Regardless of how you like the inside of your steak done (we’ll get to that later), you probably like the outside to be dark brown and lightly charred. If you also like the inside to be anywhere south of medium, you’ll probably go with the standard cooking practice of throwing it onto an insanely hot grill or pan for a couple minutes. If you time it right, this will sear the outside to crispy perfection without letting the heat do much to the inside. In the case of a rare steak, this can require as little as one minute per side, depending on the thickness. The internal temperature of a rare steak is around 125 degrees, so if you’re cooking it from room temperature, say 72 degrees, the grill only needs to raise the internal temperature 53 degrees to hit that mark. But if you leave your steak in the fridge at around 35 degrees, and throw it on the grill at that temperature, the grill now has to raise the inside temperature 90 degrees to get to the same place. This achieves two things: the extra time required to heat the steak to the ideal temperature makes it easier for you to hit the window of perfect doneness, and it also gives the outside a little extra time for the Maillard . to take effect, which uses the transformation of amino acids and sugars at high temperature to produce that mouth-watering grilled flavor you’re totally thinking about right now.

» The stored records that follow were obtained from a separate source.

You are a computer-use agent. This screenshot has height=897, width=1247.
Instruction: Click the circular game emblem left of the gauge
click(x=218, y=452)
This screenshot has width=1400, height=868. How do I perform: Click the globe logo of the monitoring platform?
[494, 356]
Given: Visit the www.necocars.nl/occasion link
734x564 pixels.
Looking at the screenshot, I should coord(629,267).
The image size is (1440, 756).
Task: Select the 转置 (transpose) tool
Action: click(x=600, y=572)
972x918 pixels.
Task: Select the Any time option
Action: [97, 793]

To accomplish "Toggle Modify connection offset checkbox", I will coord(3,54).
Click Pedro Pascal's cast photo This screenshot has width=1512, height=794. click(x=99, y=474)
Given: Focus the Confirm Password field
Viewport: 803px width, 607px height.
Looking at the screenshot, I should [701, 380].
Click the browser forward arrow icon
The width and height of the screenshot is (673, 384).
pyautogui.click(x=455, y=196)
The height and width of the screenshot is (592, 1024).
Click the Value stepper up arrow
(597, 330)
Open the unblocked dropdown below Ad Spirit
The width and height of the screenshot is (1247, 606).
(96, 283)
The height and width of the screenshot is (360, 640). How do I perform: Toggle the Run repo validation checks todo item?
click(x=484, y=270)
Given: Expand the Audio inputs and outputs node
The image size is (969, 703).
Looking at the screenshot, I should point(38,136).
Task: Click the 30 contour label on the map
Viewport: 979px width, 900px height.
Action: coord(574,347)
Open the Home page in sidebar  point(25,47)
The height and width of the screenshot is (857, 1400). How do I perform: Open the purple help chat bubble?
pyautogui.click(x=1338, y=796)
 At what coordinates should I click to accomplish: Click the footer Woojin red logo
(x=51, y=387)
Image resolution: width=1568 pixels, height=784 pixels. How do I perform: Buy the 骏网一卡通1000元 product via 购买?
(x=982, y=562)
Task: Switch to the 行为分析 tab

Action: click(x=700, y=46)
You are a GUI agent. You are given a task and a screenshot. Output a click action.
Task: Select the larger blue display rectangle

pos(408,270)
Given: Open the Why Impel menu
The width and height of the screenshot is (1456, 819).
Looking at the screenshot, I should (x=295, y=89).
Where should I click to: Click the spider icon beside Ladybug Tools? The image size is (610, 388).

If you suddenly have a (very understandable) desire to cook steaks for dinner but only have frozen steaks on hand, fear not. According to Cook’s Illustrated, cooking steaks straight from frozen is better than thawing them before cooking because it results in more retained moisture and less overcooking. However, since the process works best when you freeze the steak in a specific way, you may still prefer to plan ahead and cook them straight from the butcher instead.